## Information
-- Opening Marker --
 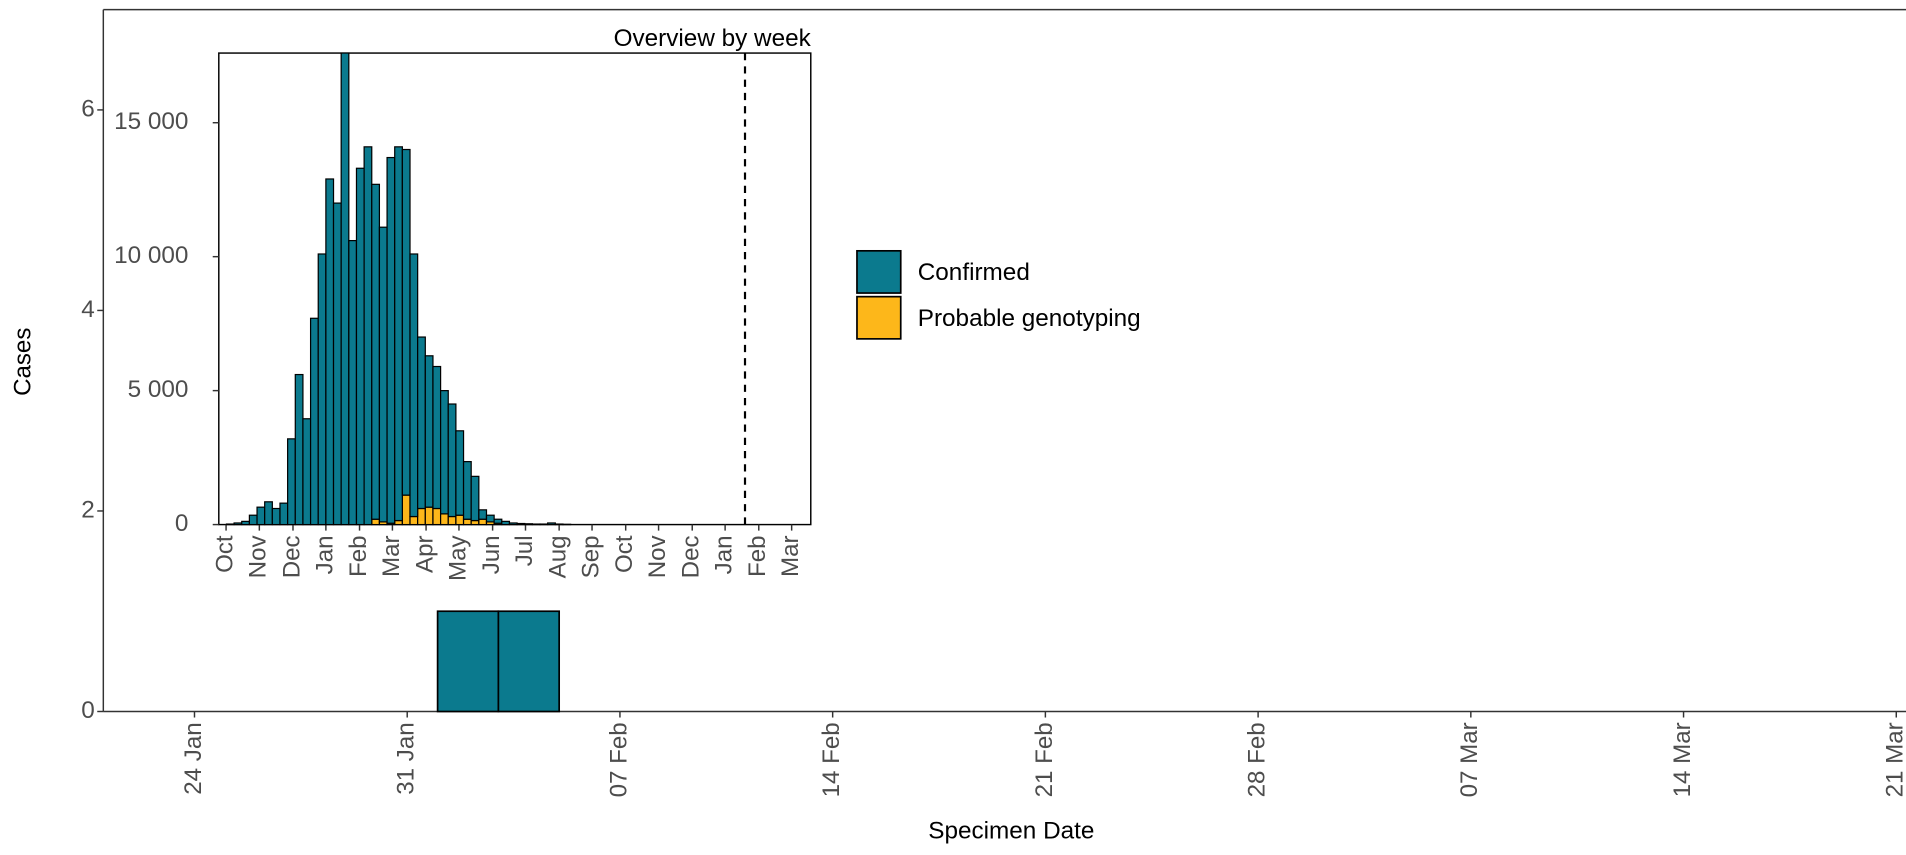 I want to click on y-tick-label: 4, so click(x=88, y=310).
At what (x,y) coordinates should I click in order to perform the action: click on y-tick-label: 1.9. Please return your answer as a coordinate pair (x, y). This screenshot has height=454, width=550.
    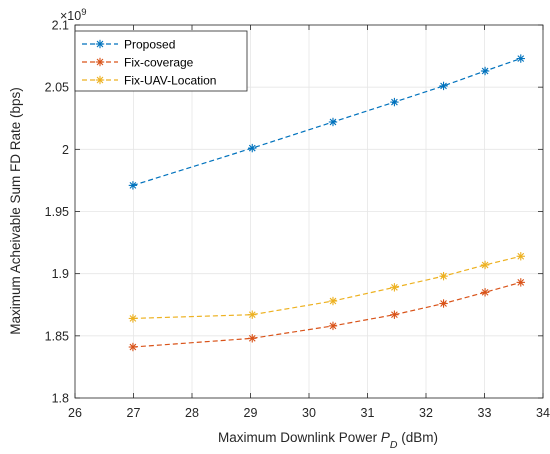
    Looking at the image, I should click on (60, 274).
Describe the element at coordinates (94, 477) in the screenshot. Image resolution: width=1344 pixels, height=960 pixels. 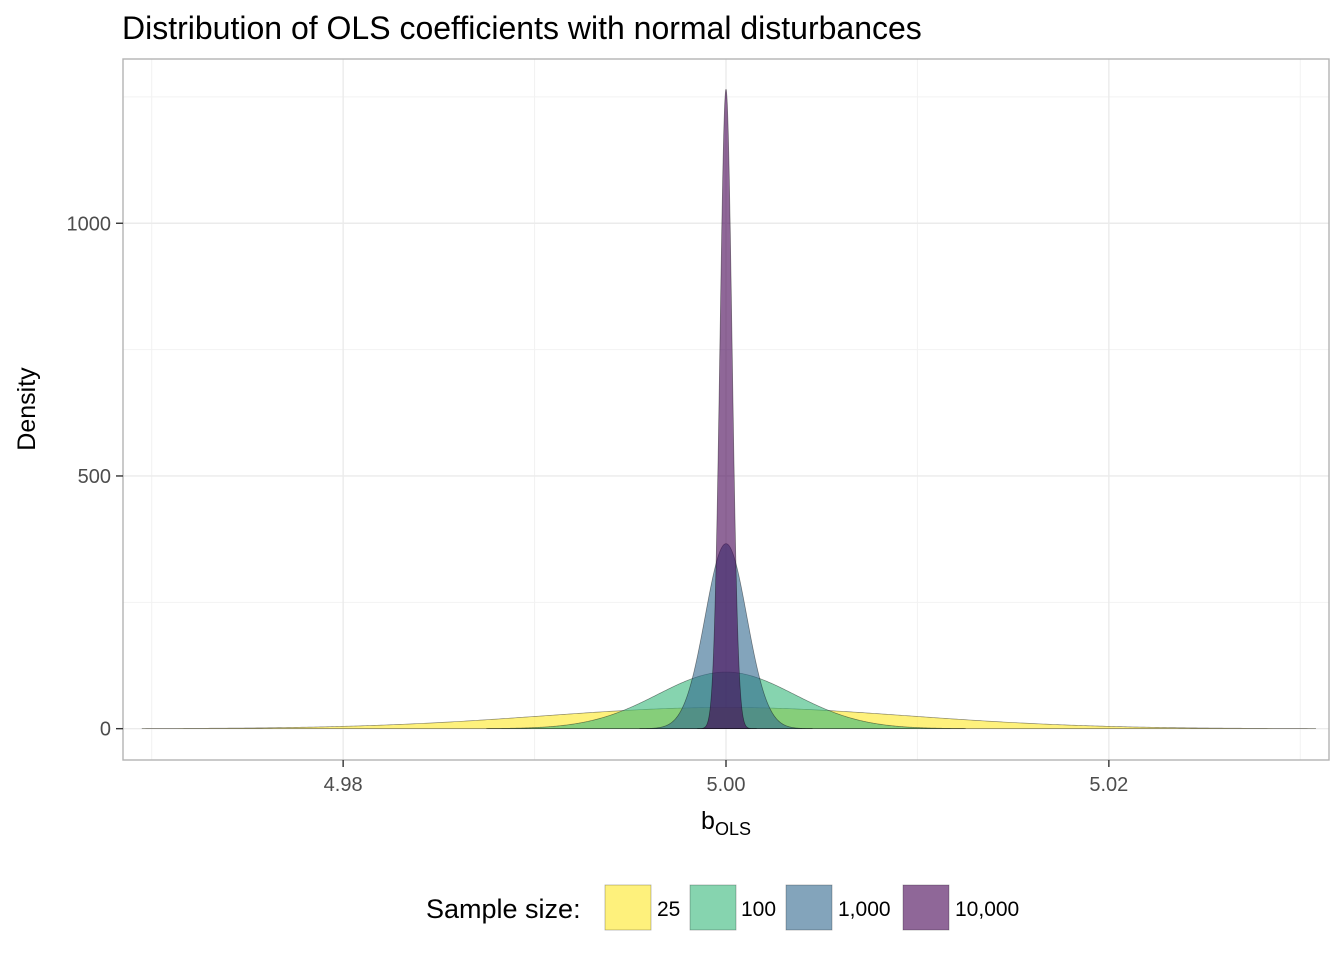
I see `y-tick-label: 500` at that location.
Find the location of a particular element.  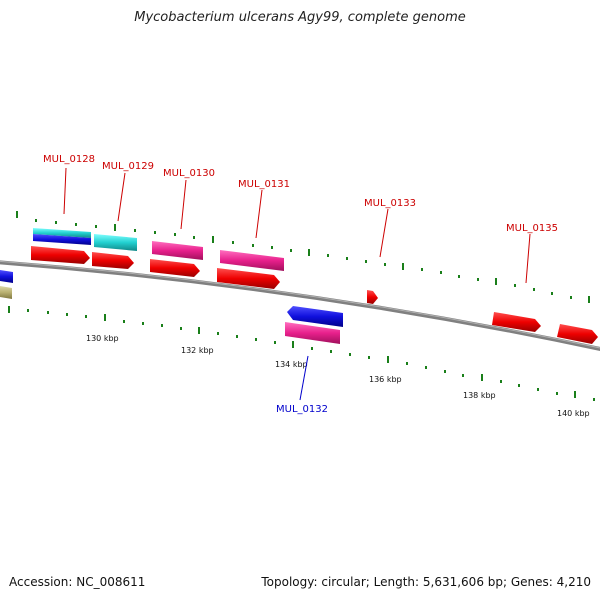

gene-mul-0129-arrow is located at coordinates (113, 260).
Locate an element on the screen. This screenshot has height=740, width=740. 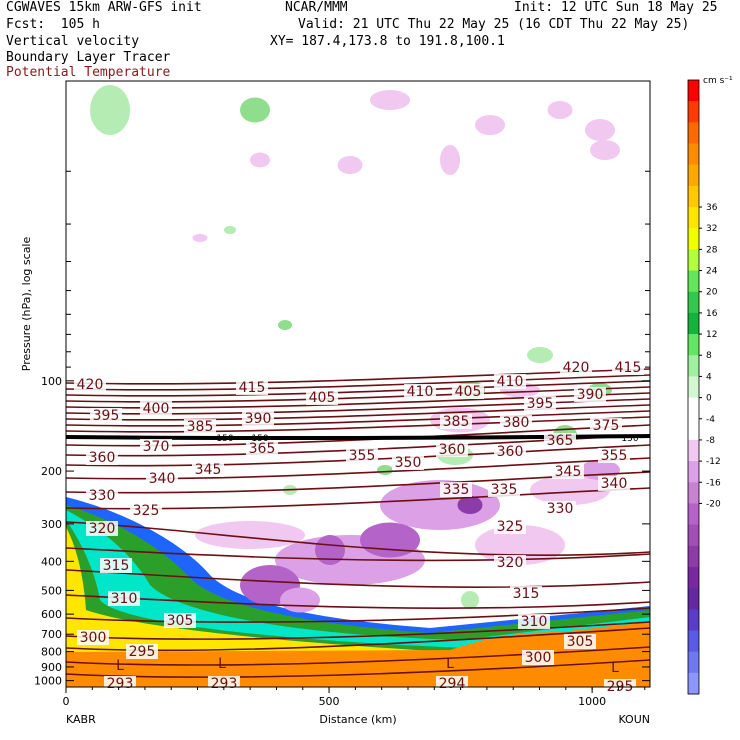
-- Closing Marker --
## Work to be completed
Transcribe the records word for word, beginning at the line that contains "At what (x,y)" and continuing through the end of the records, and leave the pictures out of your answer.

## Completed exercise
At what (x,y) coordinates should I click in order to perform the action: click on y-tick-label: 1.9. Please return your answer as a coordinate pair (x, y). This screenshot has height=454, width=550.
    Looking at the image, I should click on (60, 274).
Describe the element at coordinates (94, 477) in the screenshot. Image resolution: width=1344 pixels, height=960 pixels. 
I see `y-tick-label: 500` at that location.
Find the location of a particular element.  

gene-mul-0129-arrow is located at coordinates (113, 260).
Locate an element on the screen. This screenshot has height=740, width=740. 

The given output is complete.